Comic Book Satire The People’s Joker Pulled From TIFF

The Joker we never expected will have to remain unseen. According to That Shelf, a movie called The People’s Joker, which screened earlier today at the Toronto International Film Festival’s Midnight Madness program, had the rest of its screenings canceled because of a “rights issue” with Warner Bros. The film, co-written and directed by Vera Drew, is a satire of comic book movies about “an aspiring clown grappling with her gender identity” who “combats a fascistic caped crusader.” Okay, then. The problem is that The People’s Joker uses the names Batman and The Joker, which belong to Warner Bros. Discovery. While Drew has yet to comment directly, she retweeted this, which includes a screenshot of the apology email TIFF sent to ticket holders:

Yeah, copyright infringement is a laugh riot. But I don’t think this is a case of a filmmaker bursting at the seams to express herself. I think Drew knew this would happen and used it to generate publicity for her weirdo movie by making herself look like the victim. She could easily have named the characters in her film something other than “Batman” and “The Joker,” just like Hot Shots didn’t name Topper Harley “Maverick” and Austin Powers didn’t call its spy parody lead “James Bond.” Instead, she stole characters to whom someone else owns the rights, and she’s got idiots like one of the guys retweeted up there thinking “the man” is taking something away from her. The film is even billed at TIFF as “an illegal comic book movie about a transgender clown named Joker;” she knew exactly what she was doing. I can’t imagine who’d want to see this movie (well, I guess I can imagine), but now that it’s taboo, it’ll be talked about a lot more than it would have been – and her name will be out there as a dangerous, punk rock filmmaker.

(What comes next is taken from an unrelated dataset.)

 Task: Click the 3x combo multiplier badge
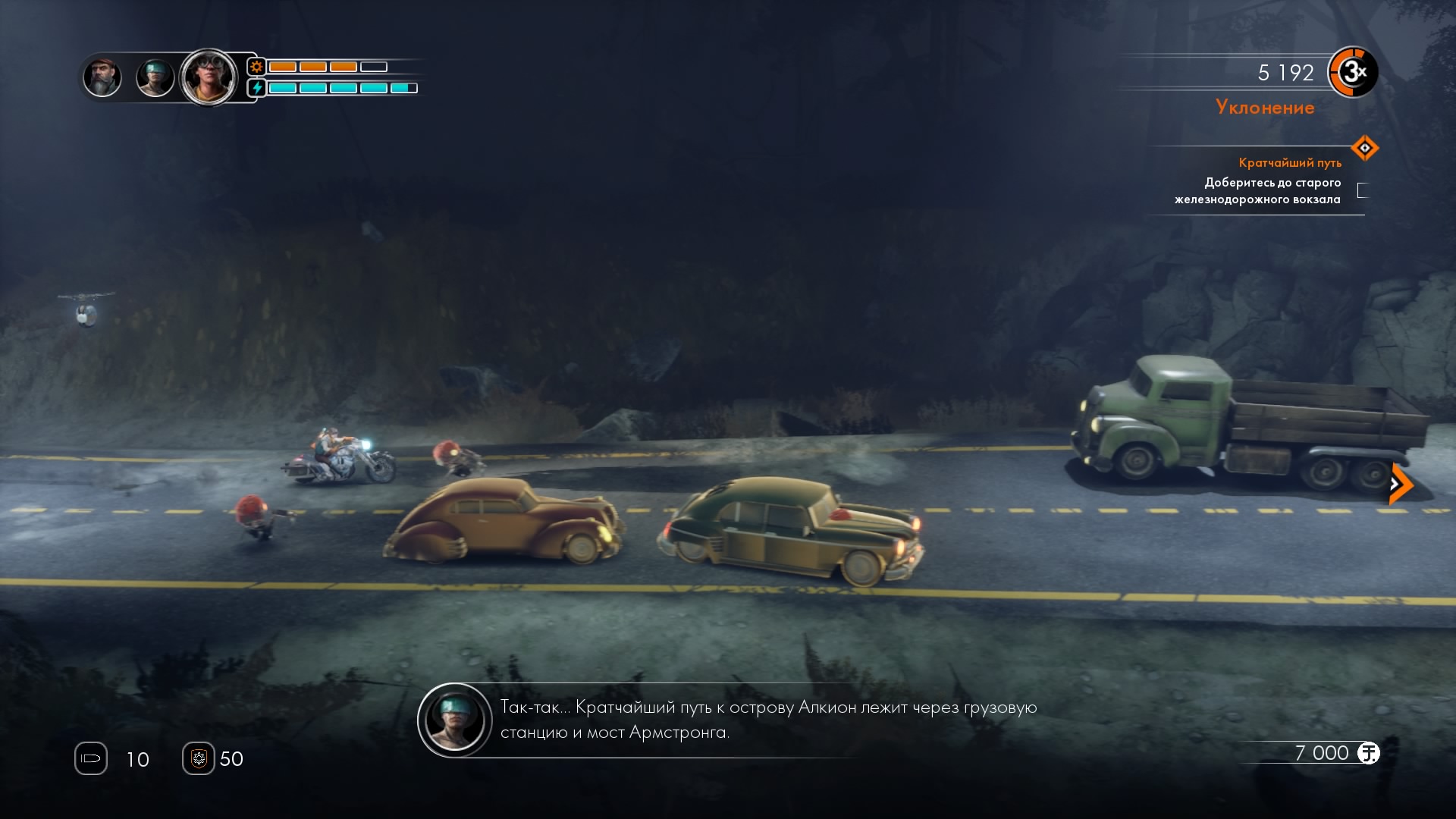pyautogui.click(x=1353, y=73)
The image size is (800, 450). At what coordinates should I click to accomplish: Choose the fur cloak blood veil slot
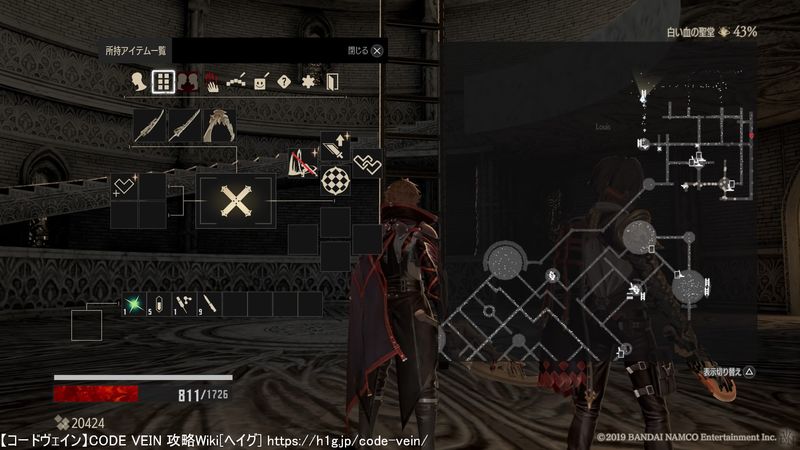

Do you think The People’s Joker was a publicity stunt or an honest attempt to appropriate someone else’s characters? Would you ever watch this thing? Are the defenders of the movie (and I’m sure there are lots of them) already citing the alternate-timeline Joker from Flashpoint as proof that the Clown Prince of Crime has always been transgender? Let us know in the comments, and stay tuned to Geeks + Gamers for stories on some comic book movies you might actually get to see!

Comments (2)

September 15, 2022 at 11:03 am

I wouldn’t even call this satire, as much as I’d call it stealing characters from a known brand in order to project their own terrible ideas. It’s a common tactic for talentless people that think they are world changing but aren’t actually interesting at all.

WB came in and said to cease and decease. Probably because this ridiculous film, not even a fan pic, is stolen material that damages the already struggling brand. I’m surprised WB hasn’t came out with a harsher legal voice due to the creator of this movie’s unhinged rants on Twitter.

In the end I would say this was a pure appropriate of someone else’s creation in hopes of making a name for themselves and to make money off of it due to their own lack of originality and talent. Trying to steal someone else’s work but got caught.

    September 16, 2022 at 6:50 pm

    That’s what it looks like. She’s positioning herself to be some indie darling, and she’ll have “the big studios hate me” cred with idiots.